The Wall Street Journal recently ran a story entitled, Big Data Gets Master Treatment at B-Schools.
For sure, data analytics are critical when you get into any managerial job today — and incredibly critical in marketing and social media.
The article noted that “B-school students can’t get enough of big data. Neither can recruiters.”
Perhaps big data is a big entry point into today’s workforce, but, once you use it to land your first job, it is expected that you know how to use data thereafter.
In fact, at the top of the corporate ladder, if you are not facile in when and how to use data analytics, you are probably not facile in optimal business decision-making.
The operative word is “optimal.”
Business moves at such a torrid clip, in many cases, business leaders can’t make decisions with complete information. In fact, great leaders are able to make business decisions with incomplete information, yet great leaders know how to get the best information possible to make a decision.
We call this learning agility. Learning Agility is the ability to learn from experience and then apply that learning to perform successfully under new or first-time conditions, is a key indicator of high potential. So, great decision-making can be part experience, part data, and part judgment (more on judgment later).
And it is decision-making and execution that lands a second third and fourth job. Plus, it requires understanding how to decide with the right information.
Beyond data are relationships. Building relationships is key to the second, third and fourth jobs. Great leaders understand the human side of business. If you are a person who communicates all day via text, email – you are not a leader. One big fall out of too much data is we are losing humanity.
In fact, data, and big data can be dangerous in decision-making. What if you have loads of data to make a decision, but you are using the wrong data?
I reference a story from Ron Friedman, a PH.D and social psychologist entitled, Why Too Much Data Disables Your Decision Making. It cites a Princeton and Stanford University psychologists study titled On the Pursuit and Misuse of Useless Information.

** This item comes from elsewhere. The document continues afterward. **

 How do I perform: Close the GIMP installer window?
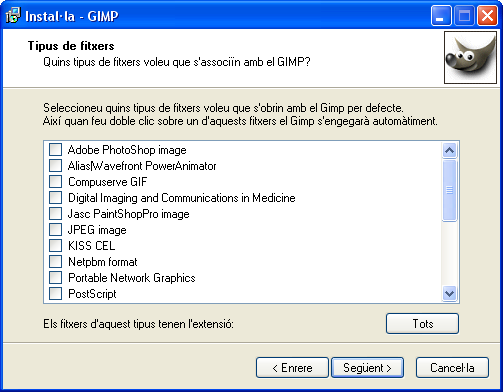[487, 16]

It reveals that the human mind, in seeking data, can go on endlessly. It shows that pursuing data can have diminishing returns.

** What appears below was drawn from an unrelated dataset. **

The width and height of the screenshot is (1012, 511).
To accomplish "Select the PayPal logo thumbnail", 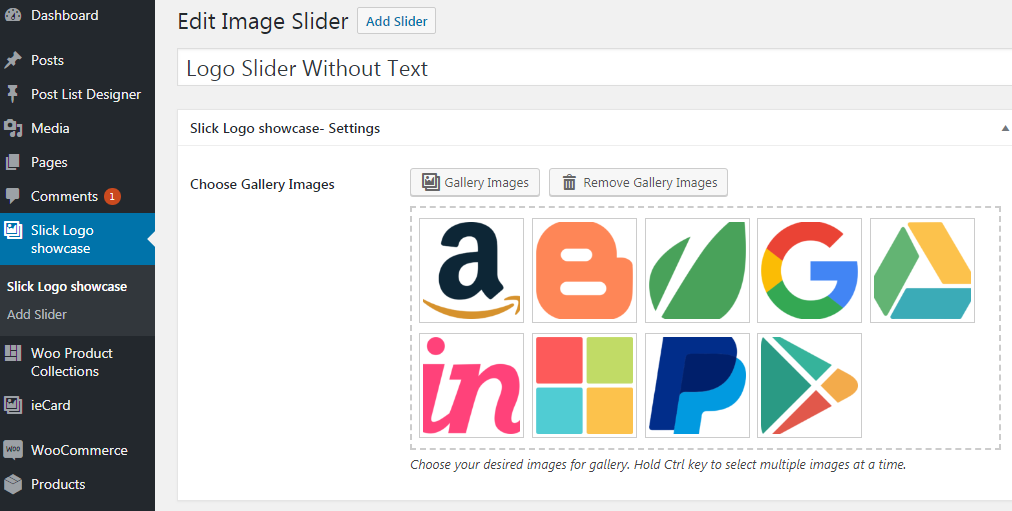I will click(x=697, y=385).
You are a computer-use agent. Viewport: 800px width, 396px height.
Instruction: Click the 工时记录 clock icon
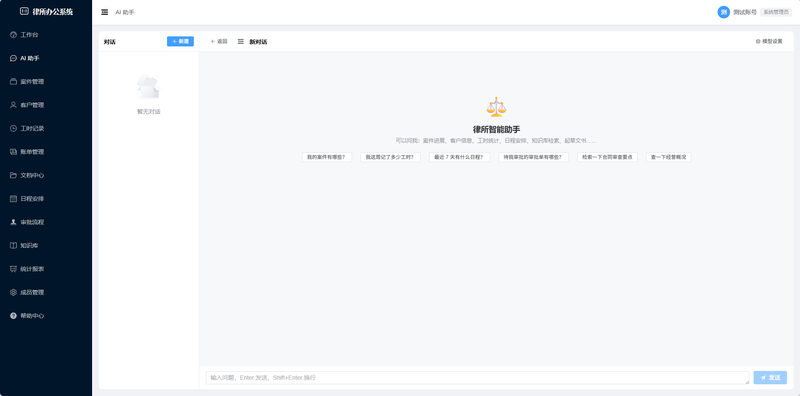(x=13, y=129)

Friedman notes: “In a world where every click brings the promise of a discovery, we are all at risk of becoming addicts. The challenge lies in differentiating between questions worth exploring and questions best left unasked.”

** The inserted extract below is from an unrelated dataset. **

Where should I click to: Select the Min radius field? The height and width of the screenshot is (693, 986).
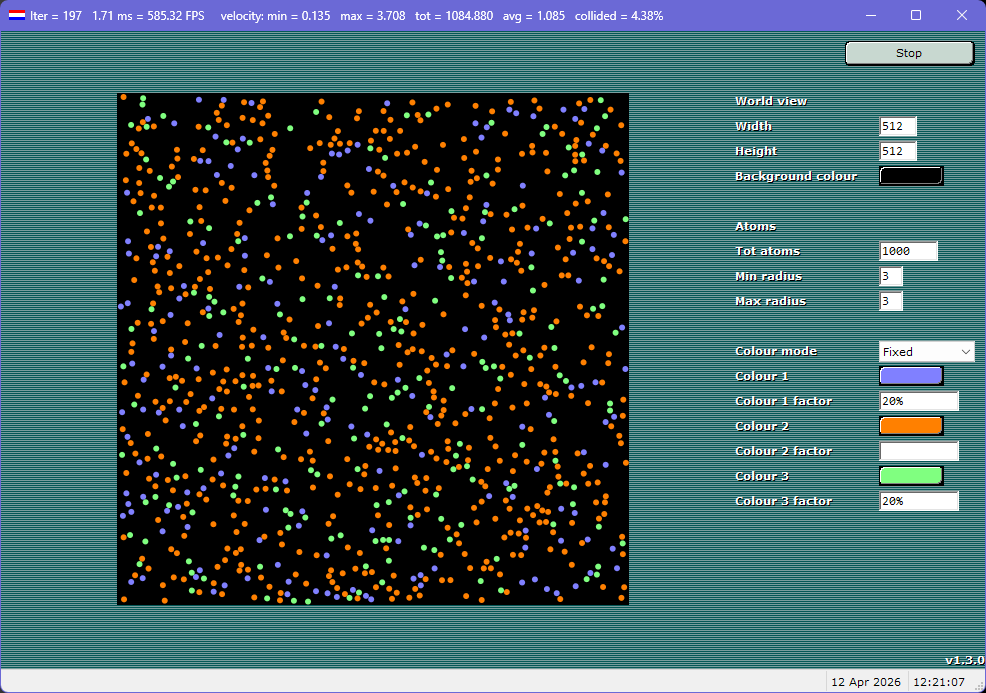[891, 277]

Which leads me to what makes great executives and workers. In a word, judgment. We live in a world where we can seek more and more data – in fact and endless sea of data. When do you turn the data spigot off? When do you determine what data has value and what data is worthless?
Further data can be misleading. Consumers do not know what they want next, because they cannot see the future. Imagine if Apple had asked consumers in the year 2000, “Would you like to have an iPhone?” No one knew what it was. Or, “Would you like all your music, photos, and information accessible remotely in the cloud?” Data is not always a great predictor.
So, judgment on data use is what B-school may, or may, not teach you. But, I have found that understanding data and how and when to mine it is a critical tool for an executives to have.
But, the best ones understand when the tool has value and when it does not. And that is why B-schools may have you master big data. Indeed, it may help you get that first job.
But when you become a true data master, you own the data and its use; the data does not own and consume you. And, it is judgment that makes a great leader.
Do I have perfect data on that? Answer: “no.” I have to rely on imperfect data and judgment. And, I have learned to be OK with that.